Prep 15 mins
Cook 1 hr
Cashew cream, a vegan staple, takes the place of dairy in this. If you are not using a high-powered blender (Vitamix, etc.), soak the cashews in some water overnight or boil them for 10 minutes and drain. This will soften them and yield a much creamier product. A Chloe Coscarelli recipe from "Chloe's Kitchen".
- 1 cup raw cashews (see note)
- 2 cups water
- 3 garlic cloves
- 2 teaspoons sea salt
- 2 teaspoons fresh thyme leaves (plus extra for garnish)
- 2 scallions, trimmed and thinly sliced
- 5 russet potatoes, peeled and thinly sliced
- Preheat the oven to 375 degrees. Lightly grease a 9 X 13 pan.

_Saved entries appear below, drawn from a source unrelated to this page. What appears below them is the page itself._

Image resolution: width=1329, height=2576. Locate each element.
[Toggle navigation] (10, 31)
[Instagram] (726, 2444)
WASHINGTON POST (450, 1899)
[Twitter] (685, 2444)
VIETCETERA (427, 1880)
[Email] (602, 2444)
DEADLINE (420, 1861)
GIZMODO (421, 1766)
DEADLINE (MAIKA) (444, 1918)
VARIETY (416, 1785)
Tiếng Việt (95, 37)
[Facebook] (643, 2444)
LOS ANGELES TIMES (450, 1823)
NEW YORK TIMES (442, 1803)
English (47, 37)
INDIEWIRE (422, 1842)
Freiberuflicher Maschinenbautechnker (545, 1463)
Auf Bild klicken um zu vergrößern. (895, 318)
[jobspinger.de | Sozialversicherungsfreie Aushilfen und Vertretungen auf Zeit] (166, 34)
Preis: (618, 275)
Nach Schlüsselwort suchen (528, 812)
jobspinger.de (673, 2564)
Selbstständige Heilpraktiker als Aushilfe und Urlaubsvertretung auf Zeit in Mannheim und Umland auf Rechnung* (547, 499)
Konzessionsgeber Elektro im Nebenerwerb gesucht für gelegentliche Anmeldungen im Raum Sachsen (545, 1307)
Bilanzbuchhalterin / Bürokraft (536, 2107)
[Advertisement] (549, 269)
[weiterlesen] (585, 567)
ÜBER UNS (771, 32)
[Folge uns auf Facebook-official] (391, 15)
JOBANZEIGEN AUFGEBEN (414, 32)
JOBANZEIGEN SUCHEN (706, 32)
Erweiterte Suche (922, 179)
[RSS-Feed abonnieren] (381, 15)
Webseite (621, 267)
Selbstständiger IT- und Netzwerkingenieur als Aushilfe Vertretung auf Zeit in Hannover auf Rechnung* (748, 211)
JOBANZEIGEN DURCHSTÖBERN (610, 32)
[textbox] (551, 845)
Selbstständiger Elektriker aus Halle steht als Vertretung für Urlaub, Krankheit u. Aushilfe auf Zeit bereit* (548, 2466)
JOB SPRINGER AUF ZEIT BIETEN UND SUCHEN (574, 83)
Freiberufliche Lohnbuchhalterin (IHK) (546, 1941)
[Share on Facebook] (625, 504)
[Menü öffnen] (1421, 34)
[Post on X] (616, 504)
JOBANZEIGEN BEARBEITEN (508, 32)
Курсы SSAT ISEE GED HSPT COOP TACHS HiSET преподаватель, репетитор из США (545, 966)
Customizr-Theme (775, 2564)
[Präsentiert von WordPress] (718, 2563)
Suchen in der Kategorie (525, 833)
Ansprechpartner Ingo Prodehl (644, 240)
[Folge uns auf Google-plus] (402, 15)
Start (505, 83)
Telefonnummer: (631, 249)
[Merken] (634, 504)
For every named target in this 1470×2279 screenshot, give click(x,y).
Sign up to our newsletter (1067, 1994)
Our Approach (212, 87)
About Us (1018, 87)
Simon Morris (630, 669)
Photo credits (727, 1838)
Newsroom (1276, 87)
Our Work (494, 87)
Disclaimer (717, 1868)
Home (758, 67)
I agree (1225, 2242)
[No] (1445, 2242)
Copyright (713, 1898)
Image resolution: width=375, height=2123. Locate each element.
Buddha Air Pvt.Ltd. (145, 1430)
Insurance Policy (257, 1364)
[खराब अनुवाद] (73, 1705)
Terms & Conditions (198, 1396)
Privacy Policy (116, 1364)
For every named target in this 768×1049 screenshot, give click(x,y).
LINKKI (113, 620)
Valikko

- In a blender, puree cashews, water, garlic, and salt. Transfer to a large bowl. Add thyme and scallions to the cashew cream and mix with a spoon. In the pan, arrange half of the sliced potatoes, overlapping, and pour half of the cashew cream on top Repeat for the second layer. Dust the top with paprika and cover the pan with foil. Bake for 45 minutes, then remove the foil and bake another 15 minutes, or until potatoes are fork-tender and lightly browned on top. Garnish with more fresh thyme before serving and adjust salt to taste.